Friday
Tomorrow is the fifth anniversary of my father’s death. To remember him, I share one of his poems about reading.
My father read to my brothers and me virtually every night when we were growing up, passing along a passion that became our own. In “The Retiring Candle,” he imagines an introverted candle retreating to a quiet place to read.
The poem plays off of Jesus’s words in Matthew 5:15:
Neither do men light a candle, and put it under a bushel, but on a candlestick; and it giveth light unto all that are in the house.” In other words, do not hide your talents but share them with the world.

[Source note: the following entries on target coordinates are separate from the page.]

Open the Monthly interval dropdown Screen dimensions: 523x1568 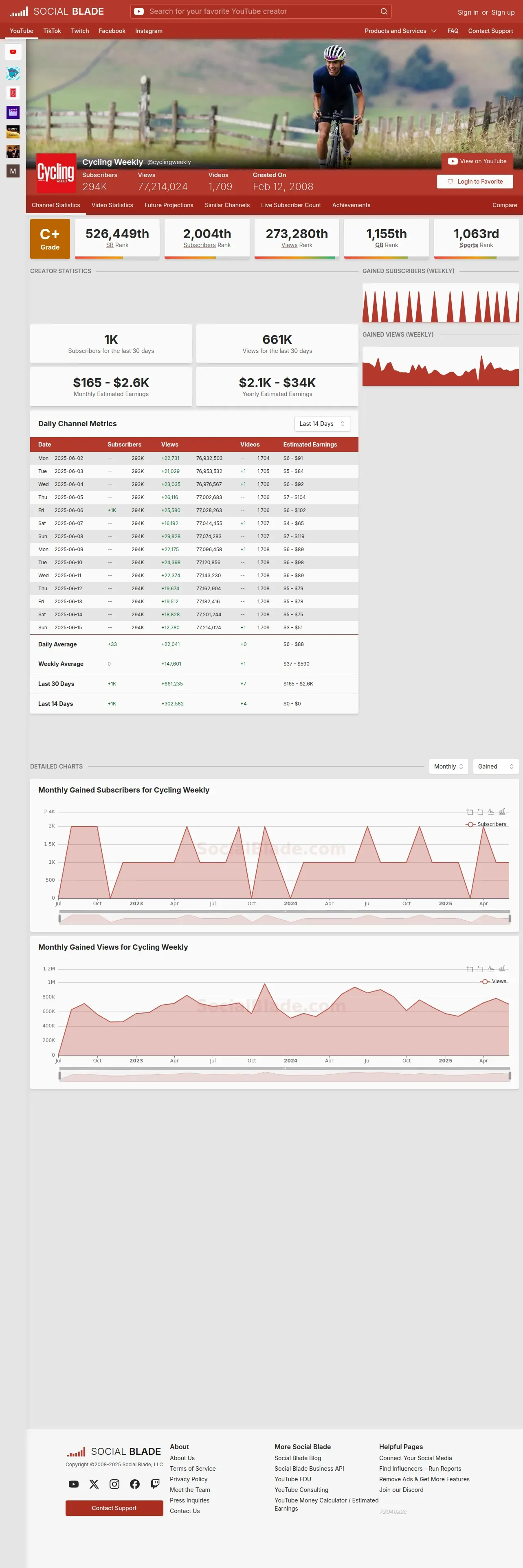coord(449,766)
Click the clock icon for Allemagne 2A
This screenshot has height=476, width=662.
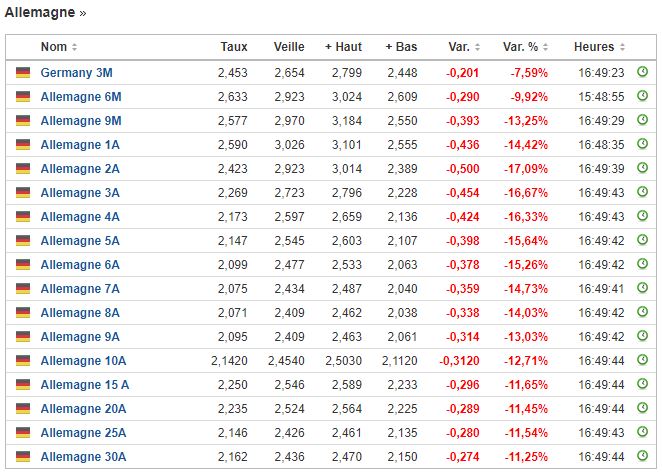[642, 168]
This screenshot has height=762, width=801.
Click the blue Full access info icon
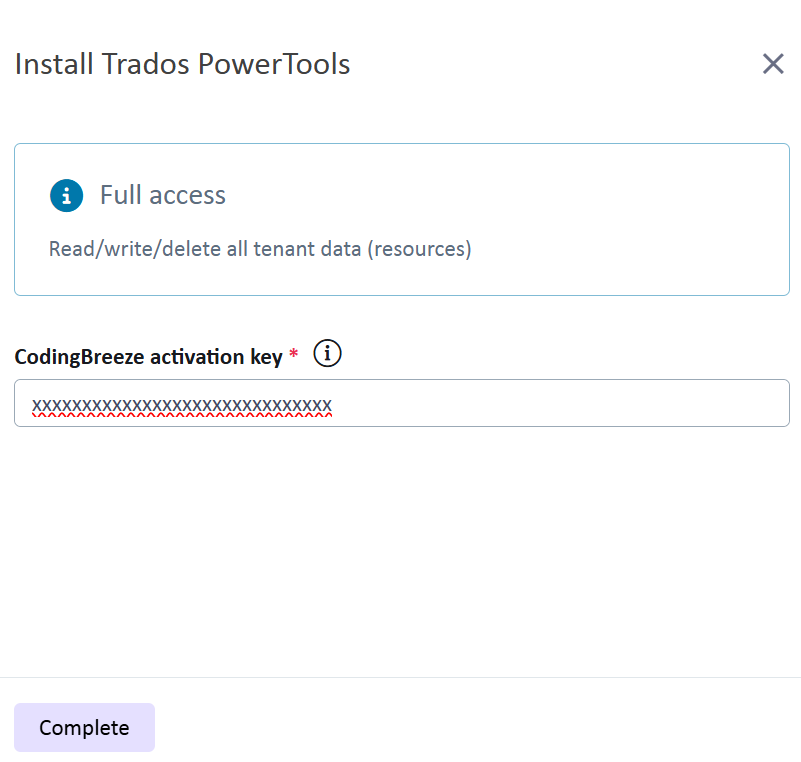[66, 195]
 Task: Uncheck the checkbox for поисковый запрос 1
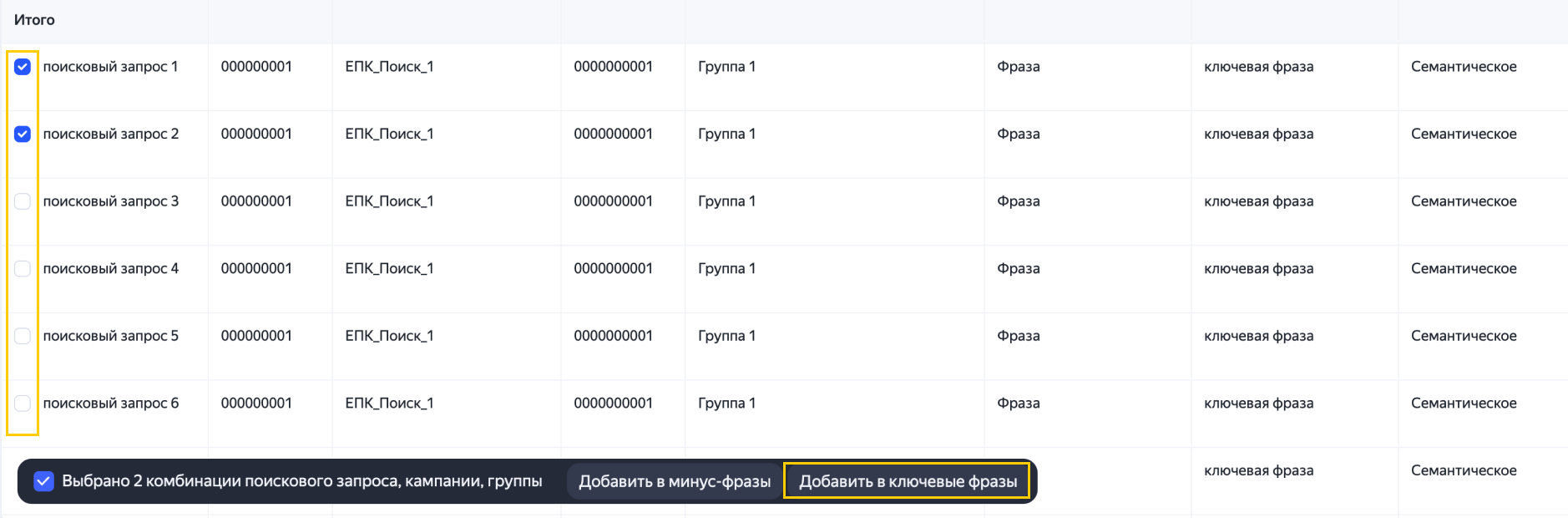tap(23, 67)
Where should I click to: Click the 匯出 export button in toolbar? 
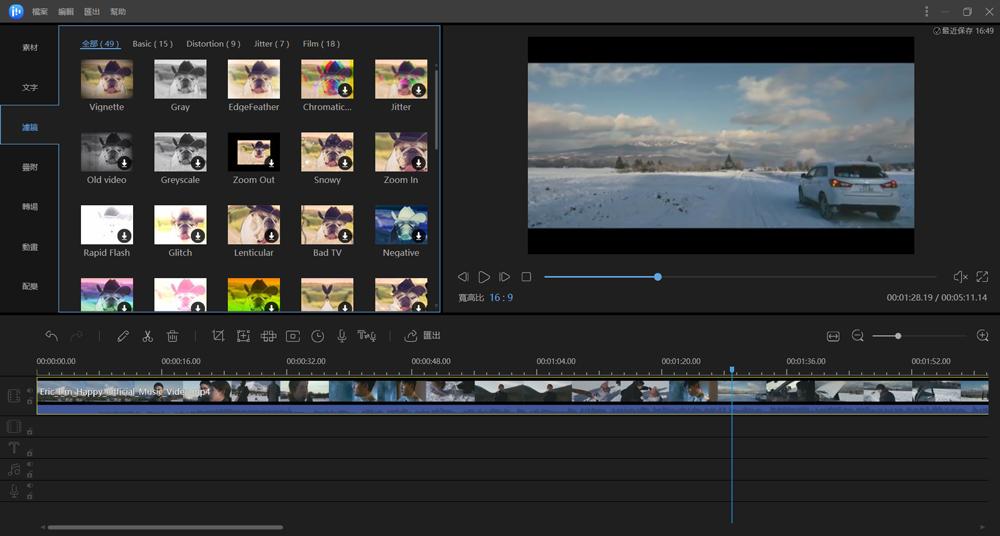pyautogui.click(x=422, y=336)
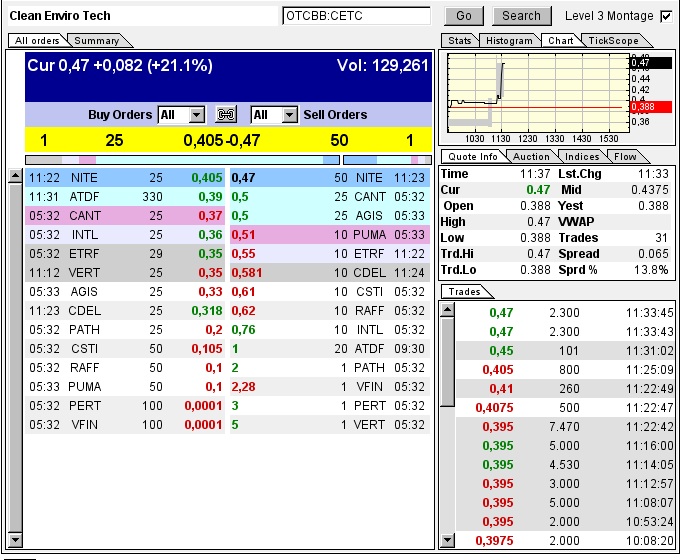Viewport: 682px width, 560px height.
Task: Click the Trades list scroll down arrow
Action: pyautogui.click(x=446, y=540)
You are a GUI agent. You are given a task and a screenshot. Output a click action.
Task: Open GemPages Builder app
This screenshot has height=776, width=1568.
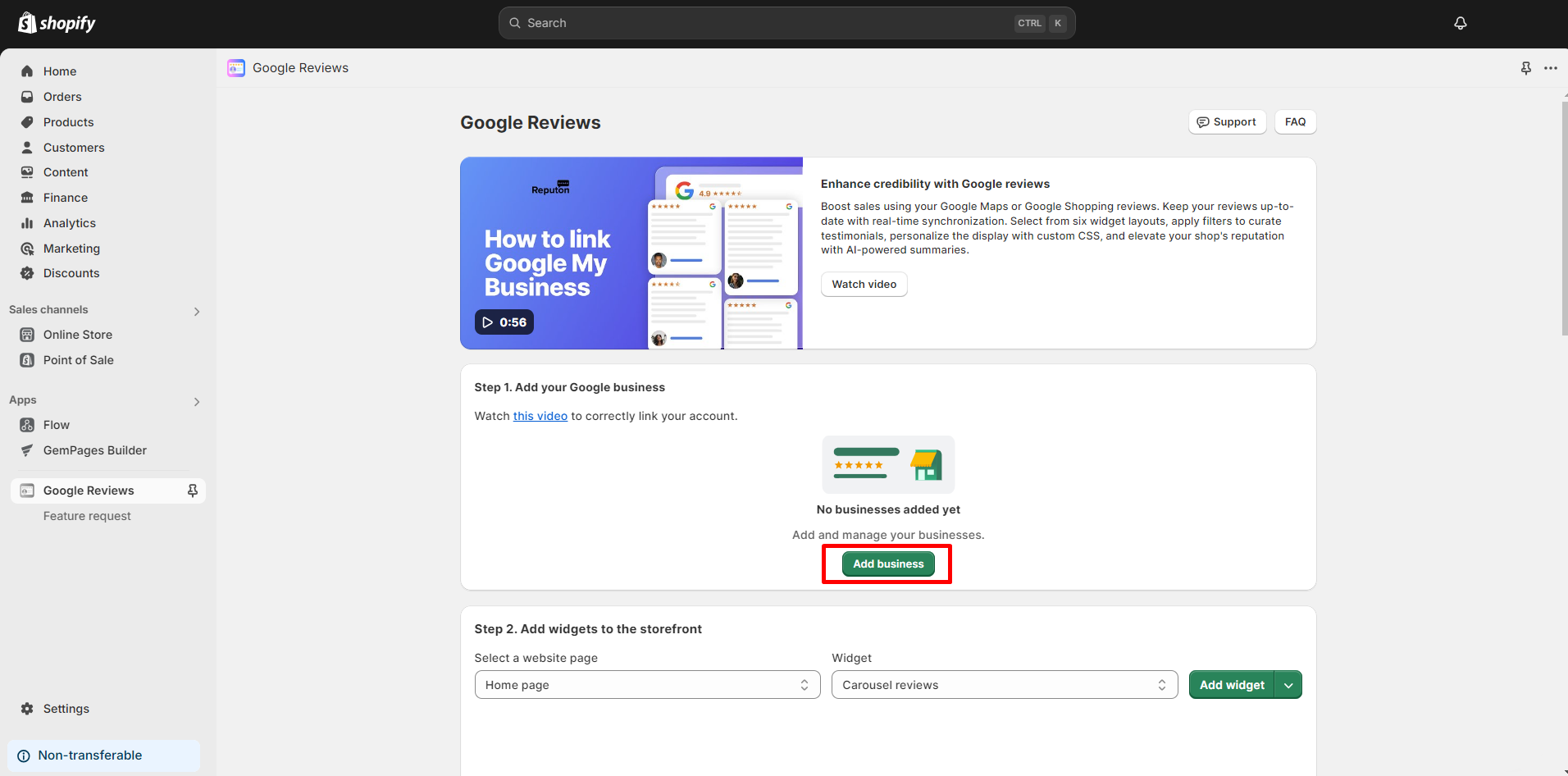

My father shared his talents with the world, including his teaching, his scholarship, his efforts on behalf of social justice (especially the civil rights movement), his poetry, his painting, his dinner parties, and his wit, intelligence and enthusiasm. I loved having him for a father and, as a child, I wanted to be exactly like him.
Yet I can understand why, for all his outgoing nature, part of him always wanted to retire and lose himself in a good book. He felt nurtured by literature, especially poetry, and would have found bliss at such moments.
The Retiring Candle
by Scott Bates
A Candle
Burned under
A bushel
He did not let his light shine forth
Among Men
He did not even let his light shine forth
Among Potatoes
The bushel was empty
(Being upside down)
And somewhat stuffy besides
They all called down to him
To come up on deck
And get some air
They wanted him to be the life of the party
To shine
Illuminate eternal verities
Set the world on fire
But no
He politely declined
He didn’t want to set the world on fire
All he wanted to do was stay down in the hold
And smoke
And curl up with a good book
Which he did
He smoked and curled up with
The poems of Yevtushenko
The Theory of the Leisure Class
Perrault the Duc de la Rochefoucauld
Erewhon and Through the Looking Glass
Also assorted Elizabethan sonnets
When he had finished
He put himself out
And went to sleep
Jorge Luis Borges once said that he “always imagined that Paradise will be a kind of library.” When my father’s candle flickered out and he went to sleep, I imagine him making his way to that library.